§ ASSIGNED TASK
The answer must be the number of lines in the listing below that contain "status", and nothing else.

....

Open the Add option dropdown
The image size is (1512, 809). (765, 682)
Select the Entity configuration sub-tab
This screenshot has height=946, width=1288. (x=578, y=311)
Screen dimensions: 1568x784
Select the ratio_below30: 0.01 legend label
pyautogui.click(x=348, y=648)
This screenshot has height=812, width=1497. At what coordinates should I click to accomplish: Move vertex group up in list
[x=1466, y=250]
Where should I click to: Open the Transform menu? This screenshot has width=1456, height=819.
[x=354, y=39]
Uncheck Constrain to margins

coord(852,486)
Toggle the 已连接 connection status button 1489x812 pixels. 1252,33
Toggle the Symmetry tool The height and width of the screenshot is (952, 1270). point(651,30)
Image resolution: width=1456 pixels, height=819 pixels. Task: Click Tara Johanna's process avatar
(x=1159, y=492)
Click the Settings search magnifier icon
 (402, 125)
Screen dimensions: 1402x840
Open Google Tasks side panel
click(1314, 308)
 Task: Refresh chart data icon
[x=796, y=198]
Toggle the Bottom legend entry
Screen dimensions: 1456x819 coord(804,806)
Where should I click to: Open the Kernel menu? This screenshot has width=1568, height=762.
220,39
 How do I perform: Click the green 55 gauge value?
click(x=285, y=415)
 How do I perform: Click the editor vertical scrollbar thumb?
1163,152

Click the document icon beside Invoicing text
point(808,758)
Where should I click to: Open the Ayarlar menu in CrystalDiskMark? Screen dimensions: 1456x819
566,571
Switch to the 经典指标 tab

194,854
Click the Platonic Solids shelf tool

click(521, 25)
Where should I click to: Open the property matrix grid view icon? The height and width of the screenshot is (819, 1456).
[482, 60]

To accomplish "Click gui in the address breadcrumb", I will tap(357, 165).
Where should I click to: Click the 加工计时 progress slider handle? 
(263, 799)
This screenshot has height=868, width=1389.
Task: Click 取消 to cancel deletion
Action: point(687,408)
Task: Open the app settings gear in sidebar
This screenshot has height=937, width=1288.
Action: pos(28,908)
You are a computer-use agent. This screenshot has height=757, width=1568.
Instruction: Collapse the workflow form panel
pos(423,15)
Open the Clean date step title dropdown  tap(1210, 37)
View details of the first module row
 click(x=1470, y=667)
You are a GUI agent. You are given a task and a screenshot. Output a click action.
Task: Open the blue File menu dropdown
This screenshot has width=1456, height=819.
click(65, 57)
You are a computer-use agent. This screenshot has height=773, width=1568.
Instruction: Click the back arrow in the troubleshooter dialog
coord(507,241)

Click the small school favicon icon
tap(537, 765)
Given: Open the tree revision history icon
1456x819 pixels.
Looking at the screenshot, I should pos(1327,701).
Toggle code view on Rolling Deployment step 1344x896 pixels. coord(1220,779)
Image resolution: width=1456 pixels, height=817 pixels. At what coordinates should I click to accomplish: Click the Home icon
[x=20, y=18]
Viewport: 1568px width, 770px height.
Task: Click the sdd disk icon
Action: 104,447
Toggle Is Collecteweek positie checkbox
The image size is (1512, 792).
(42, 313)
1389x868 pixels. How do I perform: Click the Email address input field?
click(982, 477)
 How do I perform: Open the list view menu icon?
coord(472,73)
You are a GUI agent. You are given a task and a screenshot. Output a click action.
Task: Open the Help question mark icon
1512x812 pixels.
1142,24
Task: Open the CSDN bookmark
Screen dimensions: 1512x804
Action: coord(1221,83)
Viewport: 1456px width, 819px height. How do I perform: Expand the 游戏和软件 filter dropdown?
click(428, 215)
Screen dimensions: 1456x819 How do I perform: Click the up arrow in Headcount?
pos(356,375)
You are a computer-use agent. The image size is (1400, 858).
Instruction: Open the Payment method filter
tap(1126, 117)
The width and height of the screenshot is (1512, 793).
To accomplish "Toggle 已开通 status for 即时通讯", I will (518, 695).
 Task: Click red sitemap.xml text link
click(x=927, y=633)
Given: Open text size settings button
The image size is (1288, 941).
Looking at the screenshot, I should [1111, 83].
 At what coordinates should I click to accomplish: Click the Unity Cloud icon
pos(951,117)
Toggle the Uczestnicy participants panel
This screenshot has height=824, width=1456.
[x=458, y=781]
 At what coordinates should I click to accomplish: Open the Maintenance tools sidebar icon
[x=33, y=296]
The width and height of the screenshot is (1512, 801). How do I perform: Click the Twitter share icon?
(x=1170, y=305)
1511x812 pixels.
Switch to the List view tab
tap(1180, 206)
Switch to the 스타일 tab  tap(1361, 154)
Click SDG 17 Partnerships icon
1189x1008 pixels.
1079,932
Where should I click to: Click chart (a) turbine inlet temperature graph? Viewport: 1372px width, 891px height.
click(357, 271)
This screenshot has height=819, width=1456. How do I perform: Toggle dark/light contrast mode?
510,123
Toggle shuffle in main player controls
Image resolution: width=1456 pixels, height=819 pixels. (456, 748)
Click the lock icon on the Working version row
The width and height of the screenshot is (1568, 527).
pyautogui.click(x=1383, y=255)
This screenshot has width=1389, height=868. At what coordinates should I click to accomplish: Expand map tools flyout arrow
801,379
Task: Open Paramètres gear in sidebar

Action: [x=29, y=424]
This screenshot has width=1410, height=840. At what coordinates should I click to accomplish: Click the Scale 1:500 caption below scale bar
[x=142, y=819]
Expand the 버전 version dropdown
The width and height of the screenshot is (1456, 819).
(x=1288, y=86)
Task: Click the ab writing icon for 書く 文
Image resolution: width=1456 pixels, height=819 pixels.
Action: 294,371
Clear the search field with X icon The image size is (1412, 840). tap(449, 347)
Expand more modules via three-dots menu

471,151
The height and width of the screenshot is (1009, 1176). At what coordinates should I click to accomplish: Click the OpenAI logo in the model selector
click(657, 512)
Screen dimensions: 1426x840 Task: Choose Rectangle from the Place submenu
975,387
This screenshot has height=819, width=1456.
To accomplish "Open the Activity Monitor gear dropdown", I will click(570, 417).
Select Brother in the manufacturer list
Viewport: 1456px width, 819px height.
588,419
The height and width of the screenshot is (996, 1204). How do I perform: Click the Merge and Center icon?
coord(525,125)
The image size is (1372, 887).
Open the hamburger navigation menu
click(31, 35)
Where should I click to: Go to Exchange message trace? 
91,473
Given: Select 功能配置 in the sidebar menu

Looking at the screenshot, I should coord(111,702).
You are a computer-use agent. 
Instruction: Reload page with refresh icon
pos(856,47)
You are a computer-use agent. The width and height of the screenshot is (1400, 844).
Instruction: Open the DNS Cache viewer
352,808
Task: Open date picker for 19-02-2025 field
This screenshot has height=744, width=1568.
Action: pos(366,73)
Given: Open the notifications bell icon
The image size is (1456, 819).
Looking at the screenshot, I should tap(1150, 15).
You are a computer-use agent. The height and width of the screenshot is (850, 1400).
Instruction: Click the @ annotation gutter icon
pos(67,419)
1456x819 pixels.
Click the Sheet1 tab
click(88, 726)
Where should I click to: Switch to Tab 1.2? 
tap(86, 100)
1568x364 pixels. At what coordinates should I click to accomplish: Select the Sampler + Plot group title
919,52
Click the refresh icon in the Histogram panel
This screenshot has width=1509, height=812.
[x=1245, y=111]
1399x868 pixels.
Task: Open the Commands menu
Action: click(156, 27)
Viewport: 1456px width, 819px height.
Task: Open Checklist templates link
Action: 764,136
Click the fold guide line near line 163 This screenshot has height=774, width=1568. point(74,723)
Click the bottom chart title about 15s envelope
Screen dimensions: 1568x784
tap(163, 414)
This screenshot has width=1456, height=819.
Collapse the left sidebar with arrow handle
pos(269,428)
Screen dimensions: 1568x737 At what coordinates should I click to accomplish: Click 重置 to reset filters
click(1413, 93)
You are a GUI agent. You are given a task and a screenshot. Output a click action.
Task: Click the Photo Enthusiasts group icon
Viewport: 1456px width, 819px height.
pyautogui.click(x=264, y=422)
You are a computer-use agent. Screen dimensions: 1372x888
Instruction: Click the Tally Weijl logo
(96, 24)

....

§ TASK SOLUTION
2